━━━ Bereitgestellte Angaben

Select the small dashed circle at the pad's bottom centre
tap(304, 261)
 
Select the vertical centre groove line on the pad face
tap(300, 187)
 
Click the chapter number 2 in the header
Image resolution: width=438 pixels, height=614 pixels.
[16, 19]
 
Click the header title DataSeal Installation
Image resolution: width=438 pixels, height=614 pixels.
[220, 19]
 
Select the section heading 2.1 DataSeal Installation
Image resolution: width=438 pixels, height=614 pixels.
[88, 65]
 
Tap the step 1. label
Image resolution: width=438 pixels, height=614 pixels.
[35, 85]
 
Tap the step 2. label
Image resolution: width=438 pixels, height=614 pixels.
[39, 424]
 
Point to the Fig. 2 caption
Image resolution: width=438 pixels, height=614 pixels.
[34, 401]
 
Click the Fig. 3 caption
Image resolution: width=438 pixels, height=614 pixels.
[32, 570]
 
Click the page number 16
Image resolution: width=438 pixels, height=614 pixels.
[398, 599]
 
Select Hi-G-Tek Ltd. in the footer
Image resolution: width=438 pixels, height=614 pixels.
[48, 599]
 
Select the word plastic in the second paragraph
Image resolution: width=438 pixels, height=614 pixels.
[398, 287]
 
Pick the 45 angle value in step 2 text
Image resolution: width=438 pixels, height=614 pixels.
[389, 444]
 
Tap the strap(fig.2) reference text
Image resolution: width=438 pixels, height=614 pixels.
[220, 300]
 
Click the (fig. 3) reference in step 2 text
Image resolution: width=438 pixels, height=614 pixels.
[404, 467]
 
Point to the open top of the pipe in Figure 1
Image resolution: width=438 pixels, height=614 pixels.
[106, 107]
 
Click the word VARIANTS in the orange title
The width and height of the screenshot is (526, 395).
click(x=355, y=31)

━━━━━━
━━━ Bereitgestellte Angaben

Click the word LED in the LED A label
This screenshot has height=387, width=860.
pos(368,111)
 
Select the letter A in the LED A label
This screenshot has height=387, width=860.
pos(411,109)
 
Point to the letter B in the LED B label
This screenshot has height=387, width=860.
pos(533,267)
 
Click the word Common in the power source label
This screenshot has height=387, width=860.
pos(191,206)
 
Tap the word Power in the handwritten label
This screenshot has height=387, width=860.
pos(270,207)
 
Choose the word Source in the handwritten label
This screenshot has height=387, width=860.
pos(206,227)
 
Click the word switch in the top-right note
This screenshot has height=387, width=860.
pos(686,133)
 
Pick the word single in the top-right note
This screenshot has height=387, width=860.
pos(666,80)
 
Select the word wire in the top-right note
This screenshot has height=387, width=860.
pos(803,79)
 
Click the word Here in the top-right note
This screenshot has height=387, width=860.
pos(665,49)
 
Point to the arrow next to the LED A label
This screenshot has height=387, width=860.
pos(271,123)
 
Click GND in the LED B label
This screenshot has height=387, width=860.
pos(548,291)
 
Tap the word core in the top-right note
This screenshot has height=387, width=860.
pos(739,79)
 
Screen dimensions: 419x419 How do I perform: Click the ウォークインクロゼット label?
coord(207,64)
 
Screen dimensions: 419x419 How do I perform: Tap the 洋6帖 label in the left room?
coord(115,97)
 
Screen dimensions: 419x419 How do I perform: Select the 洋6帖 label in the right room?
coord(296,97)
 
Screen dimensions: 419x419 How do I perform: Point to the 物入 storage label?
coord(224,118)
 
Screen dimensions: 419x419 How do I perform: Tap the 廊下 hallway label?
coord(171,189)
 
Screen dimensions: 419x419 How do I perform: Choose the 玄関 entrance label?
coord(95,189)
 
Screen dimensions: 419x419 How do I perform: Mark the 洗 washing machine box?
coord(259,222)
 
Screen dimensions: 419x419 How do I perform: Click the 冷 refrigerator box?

━━━━━━

◆ **Gestellte Aufgabe**: Gib die Zeilen von der Zeile mit "Click the word VARIANTS in the orange title" bis einschließlich der Zeile mit "click(x=355, y=31)" erneut wieder und tausche darin "orange" gegen "green" aus. Alles andere bleibt unverändert.

◆ **Als Antwort**:
Click the word VARIANTS in the green title
The width and height of the screenshot is (526, 395).
click(x=355, y=31)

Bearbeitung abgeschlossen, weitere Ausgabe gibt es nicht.